BEGIN Data shown
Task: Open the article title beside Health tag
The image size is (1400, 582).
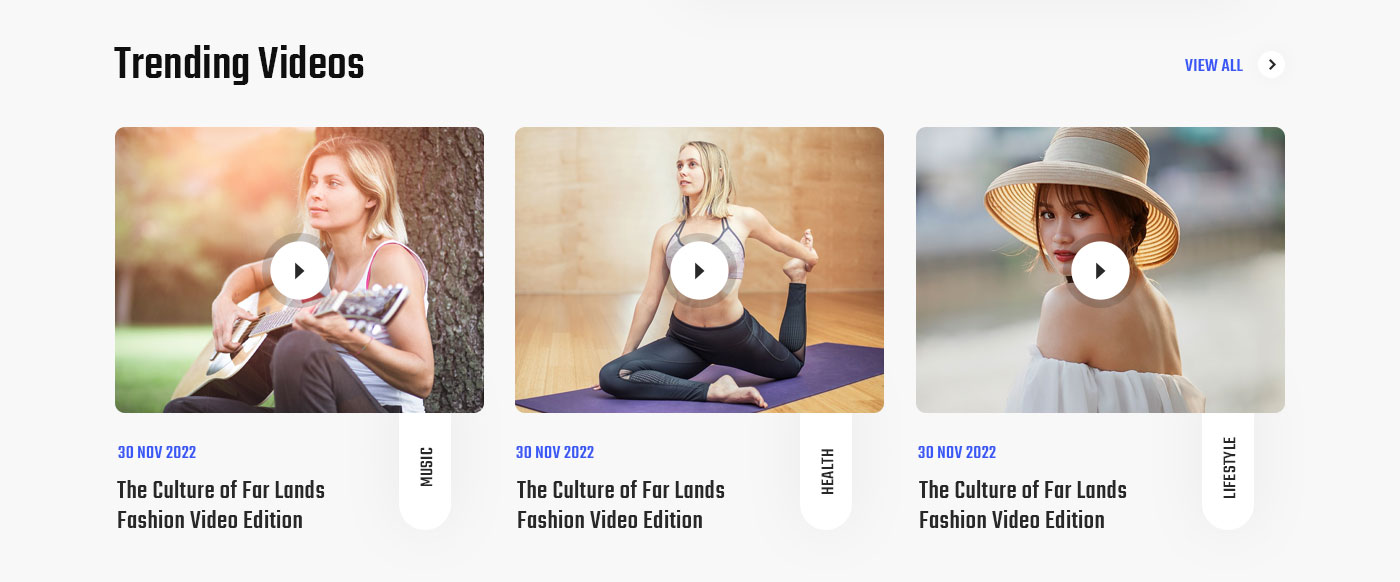Action: [621, 505]
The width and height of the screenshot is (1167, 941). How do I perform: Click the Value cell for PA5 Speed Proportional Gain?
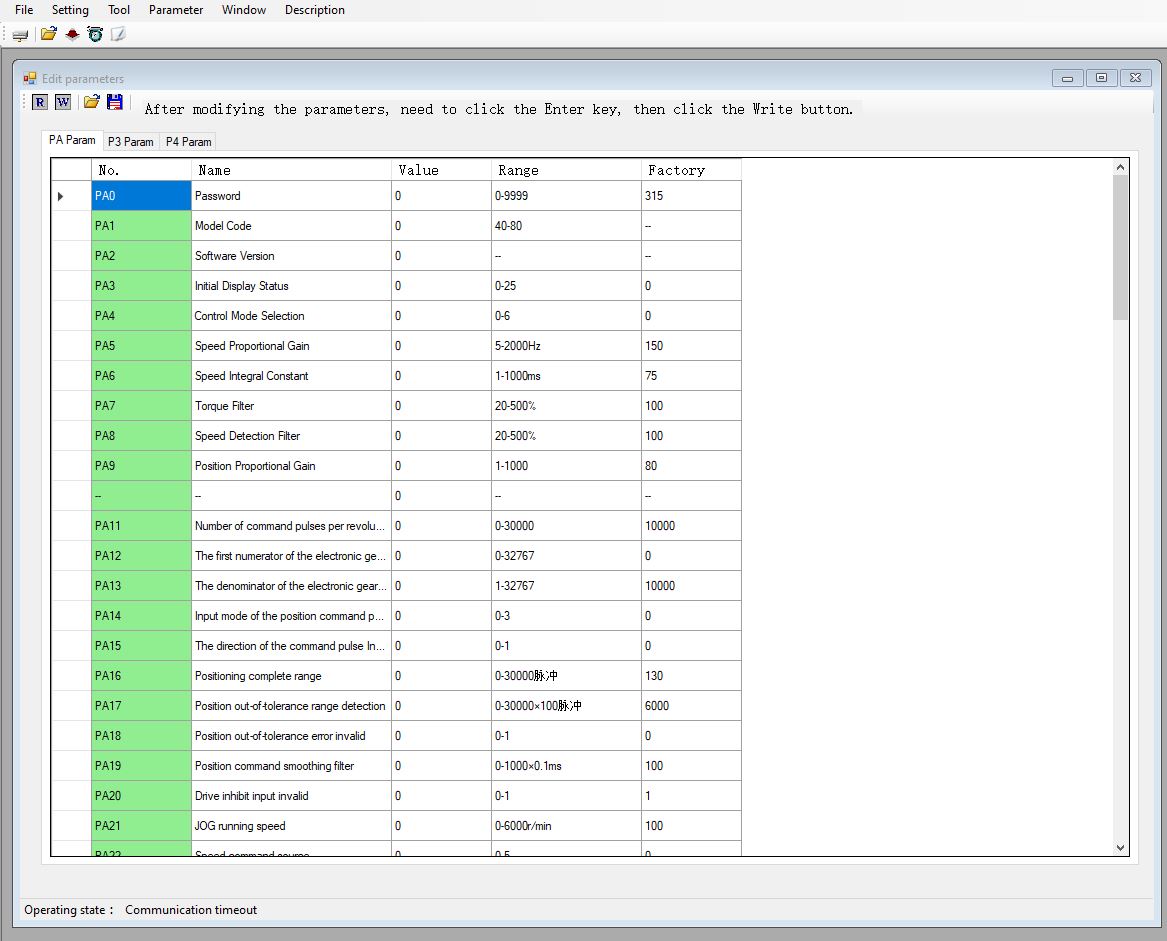440,346
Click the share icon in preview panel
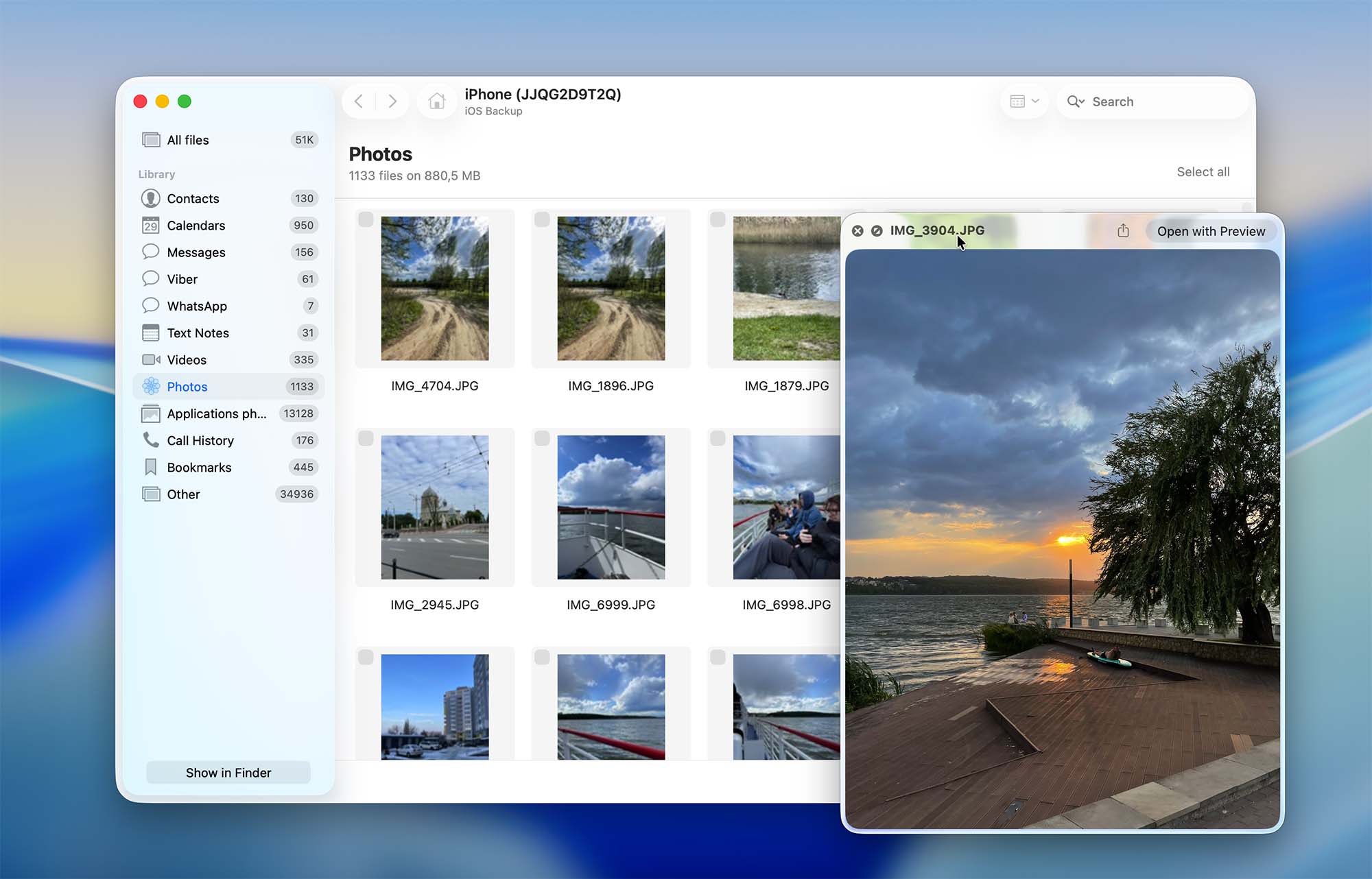The width and height of the screenshot is (1372, 879). click(1123, 231)
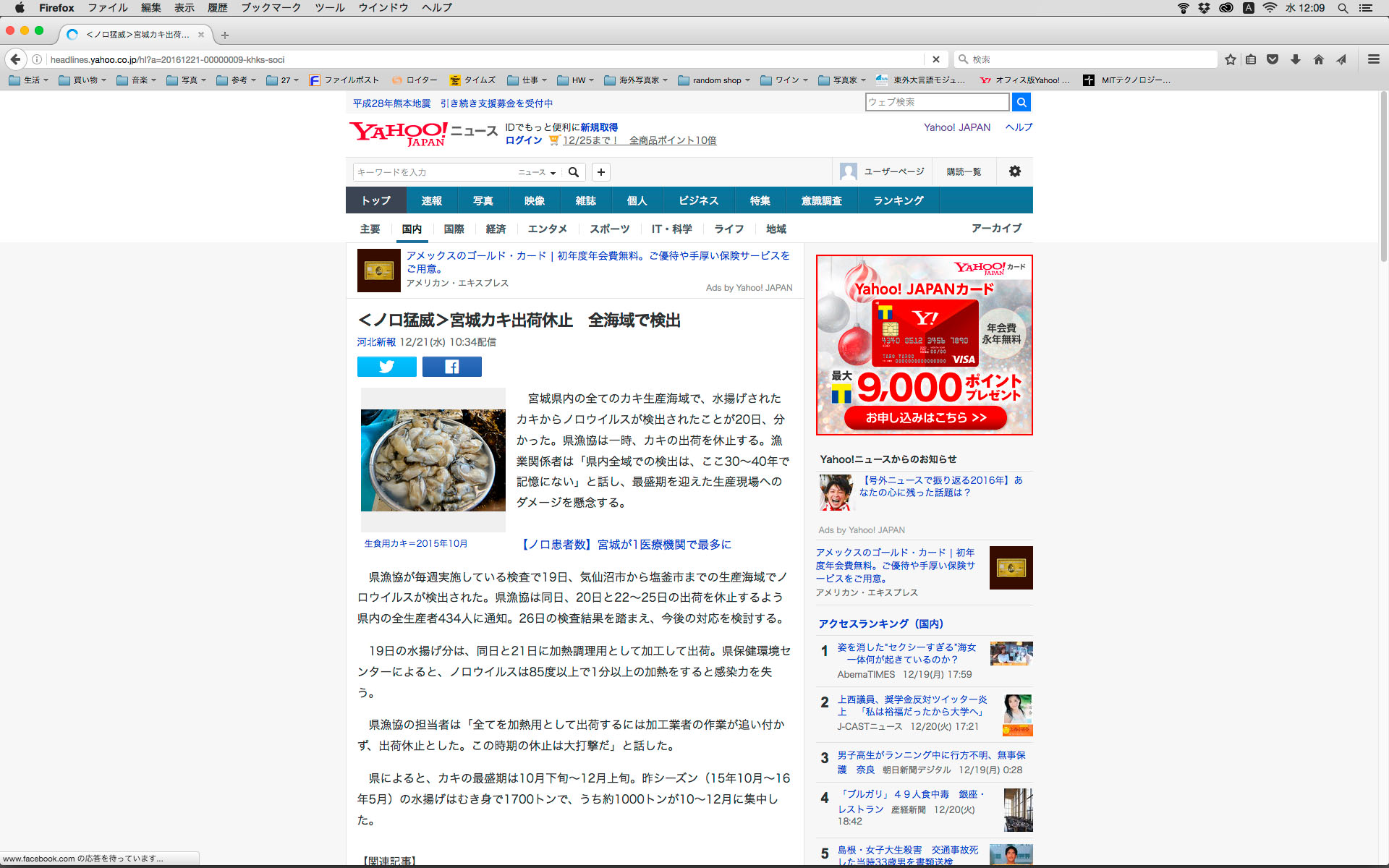Share article via Twitter button
Image resolution: width=1389 pixels, height=868 pixels.
point(386,367)
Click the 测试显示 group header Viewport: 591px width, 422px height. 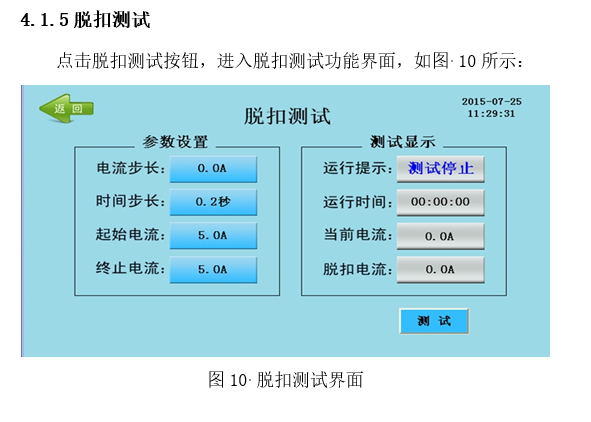click(403, 142)
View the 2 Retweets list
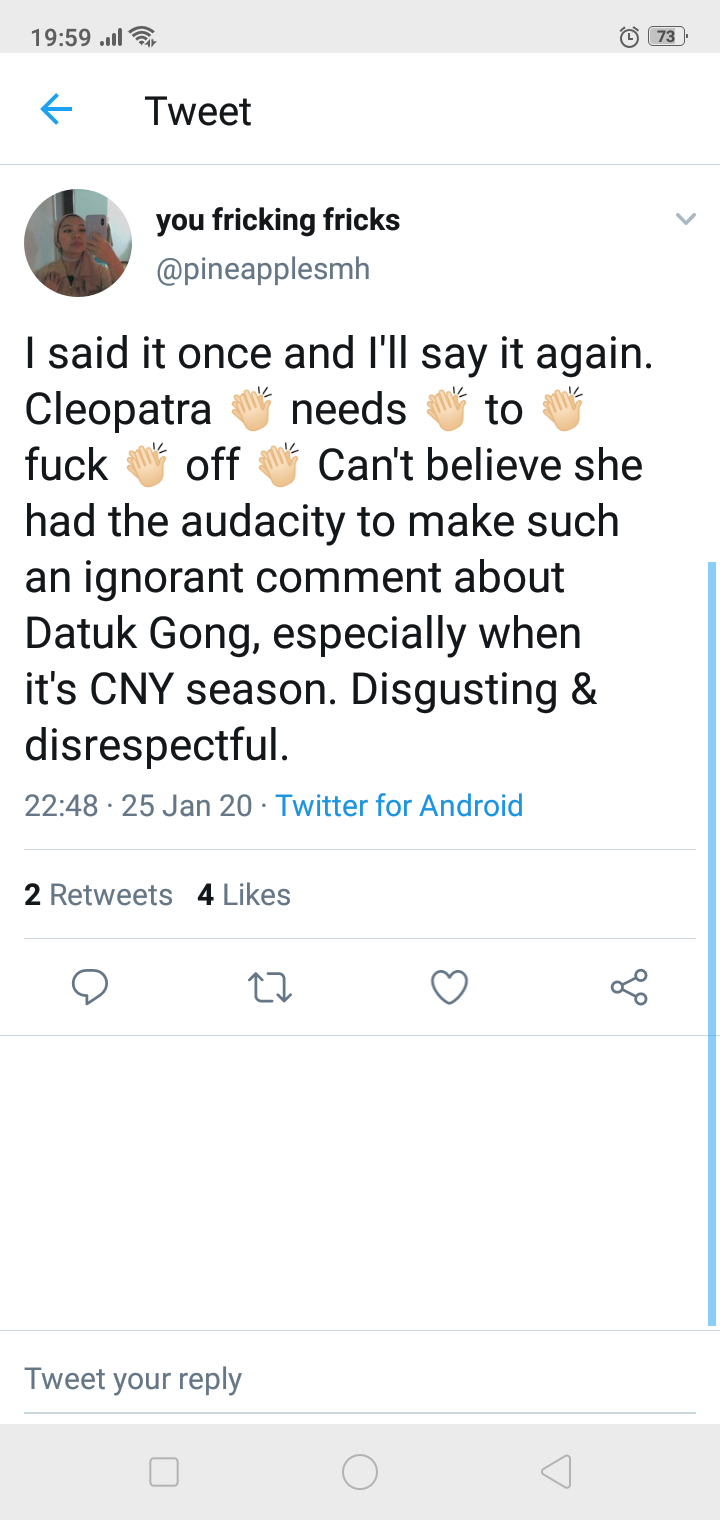Image resolution: width=720 pixels, height=1520 pixels. pos(98,895)
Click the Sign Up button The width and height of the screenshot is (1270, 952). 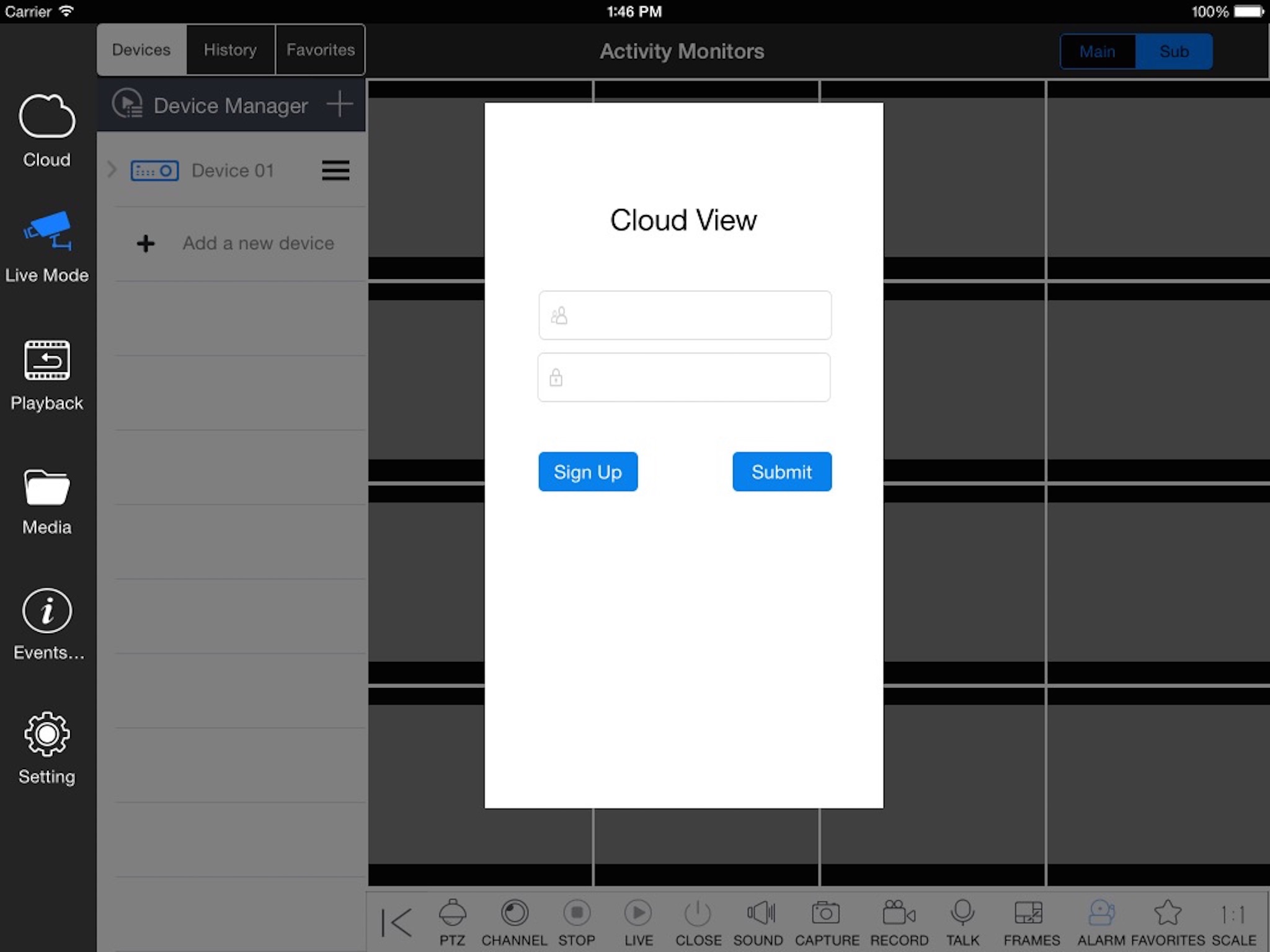588,471
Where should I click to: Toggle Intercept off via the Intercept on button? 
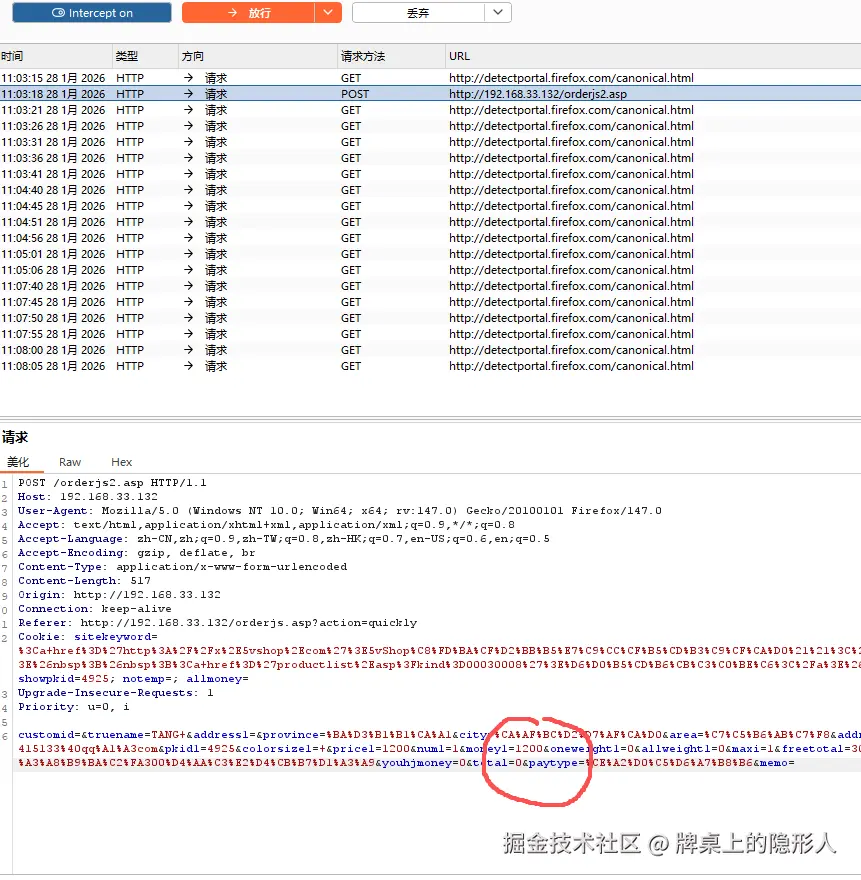tap(91, 13)
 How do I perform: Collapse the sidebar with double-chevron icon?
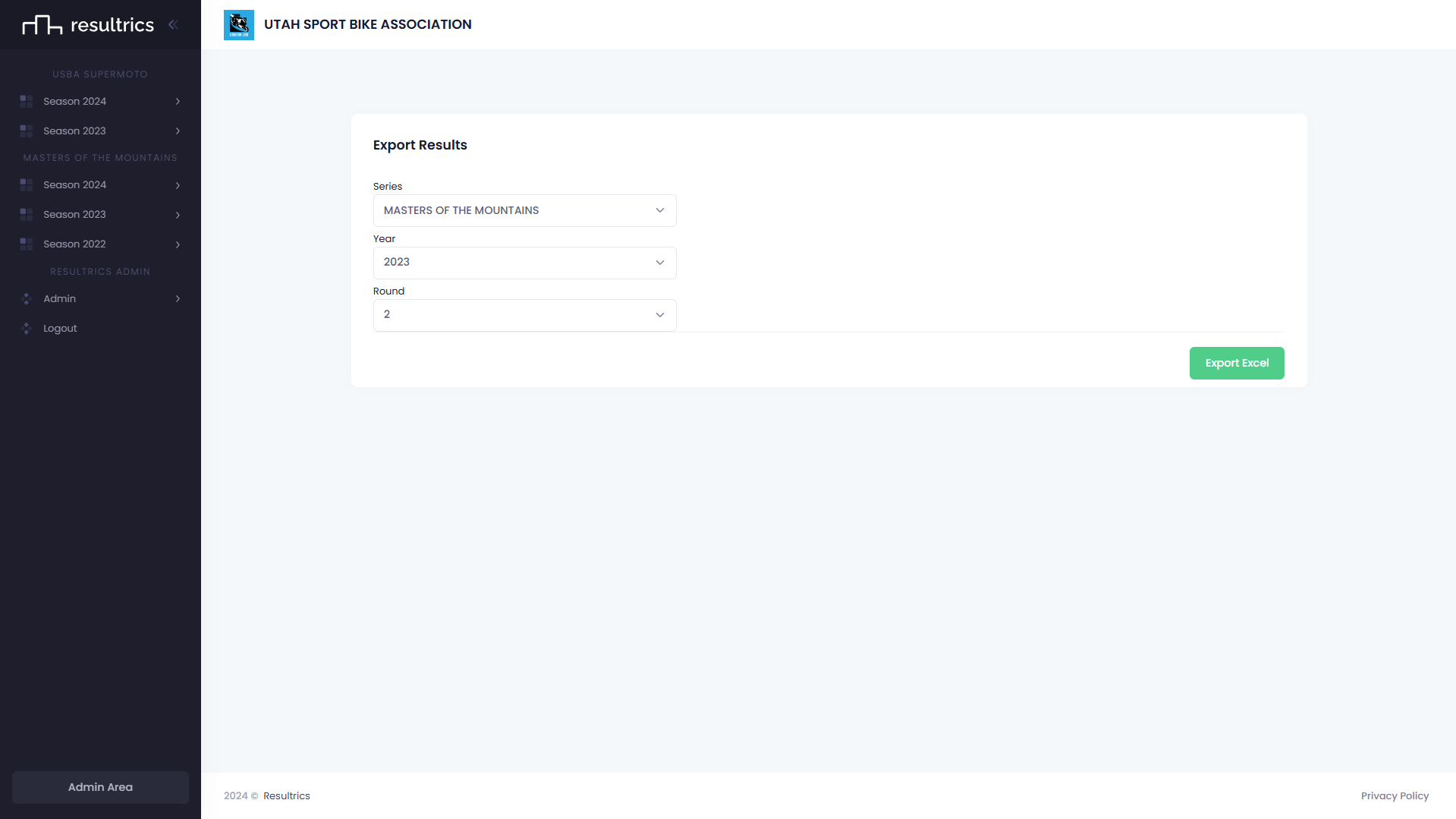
END Data shown
Task brief
Which lines above contain the string "icon"? Pull out each one in full, and count a match only when the case agrees.

Expected output
Click the share icon in preview panel
 How do I perform: Collapse the sidebar with double-chevron icon?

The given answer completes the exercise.